Mario Occhiuto, come pienamente nei suoi poteri, ha tamponato la cronica carenza di personale imponendo queste assunzioni in attesa che la situazione si sblocchi
Dalle parole ai fatti, in breve tempo. Perché ormai la situazione di carenza del personale all‘Ospedale dell’Annunziata di Cosenza è cronica e irrisolvibile se non con atti d’urgenza e così ha fatto il sindaco Mario Occhiuto ha sbloccato di fatto il turnover tra medici.

Lo ha fatto con un provvedimento urgente che ordina alla Direzione Generale dell’Azienda Ospedaliera di Cosenza “di provvedere immediatamente, nelle more ed anche in assenza del superamento del temporaneo blocco del turn-over, all’ulteriore prosieguo dell’avviato procedimento per il reclutamento di n. 4 unità di personale medico per il Pronto Soccorso e n. 3 unità di personale medico per l’U.O.C. di Anestesia e Rianimazione, garantendone la più celere conclusione, in sintonia con i principi fissati dalla legge n. 241 del 1990, in considerazione della assoluta eccezionalità della prospettata situazione attuale di grave pericolo che involge l’intera collettività locale”.
Un’azione imprevedibile, unica in Italia, ma doverosa anche nei confronti dei cittadini e soprattutto perfettamente lecita perché rientra nei poteri di un sindaco.
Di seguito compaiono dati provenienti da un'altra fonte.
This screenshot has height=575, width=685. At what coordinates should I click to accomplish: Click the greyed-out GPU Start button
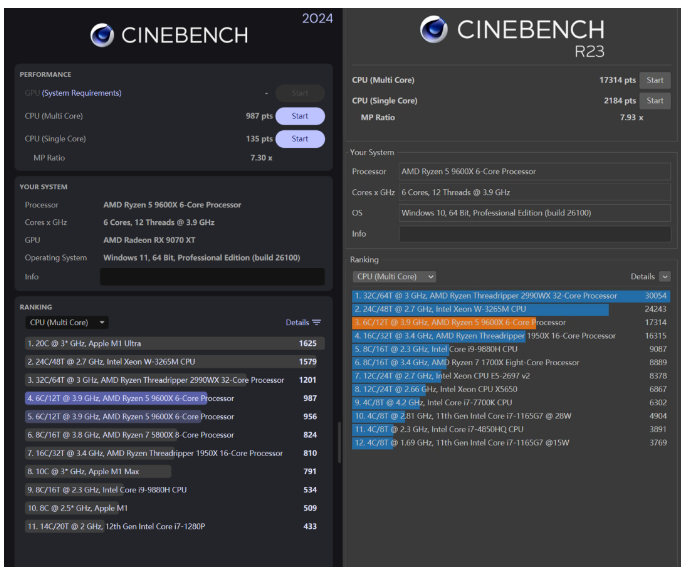click(299, 93)
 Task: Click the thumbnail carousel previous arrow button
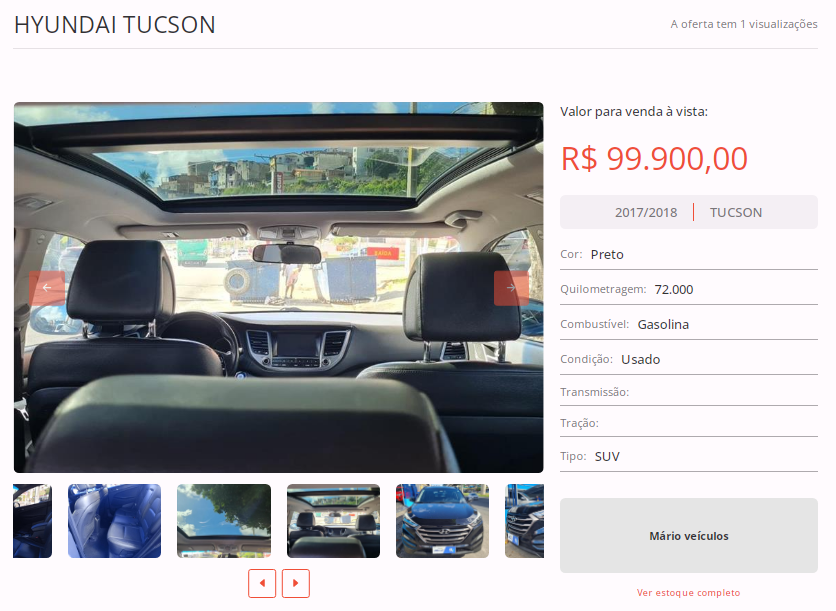pos(262,583)
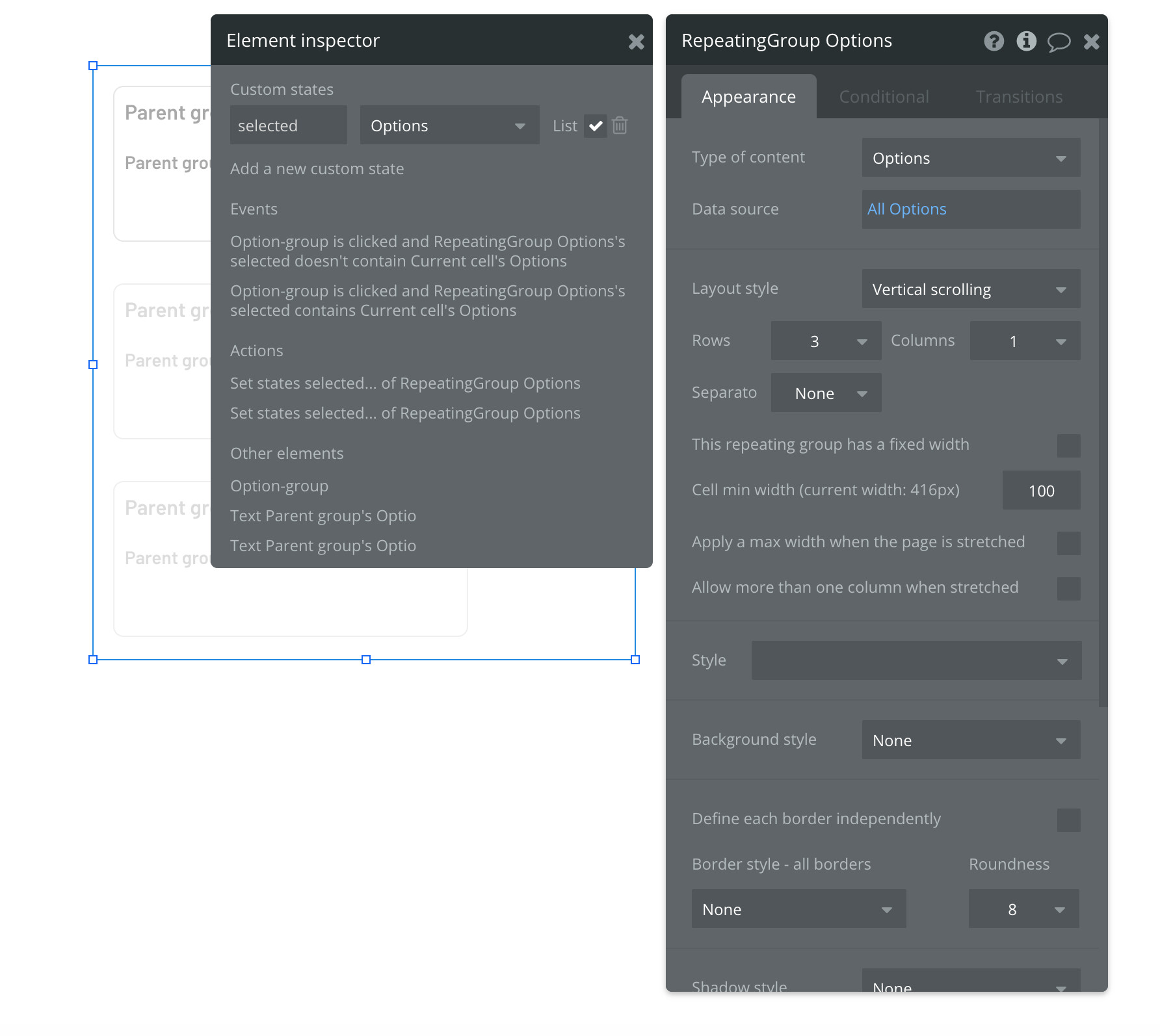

Lo ha spiegato lo stesso Occhiuto: “Le situazioni di emergenza nonostante le riunioni e i proclami perdurano tuttora, registrando addirittura un’intensificazione nella stagione in corso. Ho quindi fatto una cosa strana, emettendo un’ordinanza in cui si ordina di assumere dei medici attraverso i poteri che la legge mi dà come massima autorità sanitaria presente sul territorio. Non è più possibile doverci muovere sempre in emergenza”.

Il problema è alla radice, ben noto: “La provincia di Cosenza nella ripartizione complessiva della spesa sanitaria ha somme inferiori rispetto alle altre province. Ne ho chiesto spesso conto e nessuno mi ha saputo rispondere perché. All’Annunziata c’è un numero di accessi assolutamente sproporzionato rispetto al personale che vi opera. Oggi abbiamo messo una toppa a un problema serio, ma questa toppa ovviamente non risolve il problema. L’ordinanza è un fatto limitato che non dissolve la crisi della sanità sul territorio”.
Un intervento apprezzato da William Auteri, direttore sanitario dell’Azienda ospedaliera: “Ringrazio il sindaco perché ho visto ogni volta la sua enorme disponibilità ad ascoltare. In questo momento rappresento l’area strategica dell’ospedale dell’Annunziata e intendo sottolineare il suo intervento perché so bene quale atto di responsabilità sta facendo con questa ordinanza. Si tratta di un atto d’amore verso l’ospedale della sua città. Quattro medici per il pronto soccorso e tre per la rianimazione non sono cosa da niente. E’ un grande messaggio”.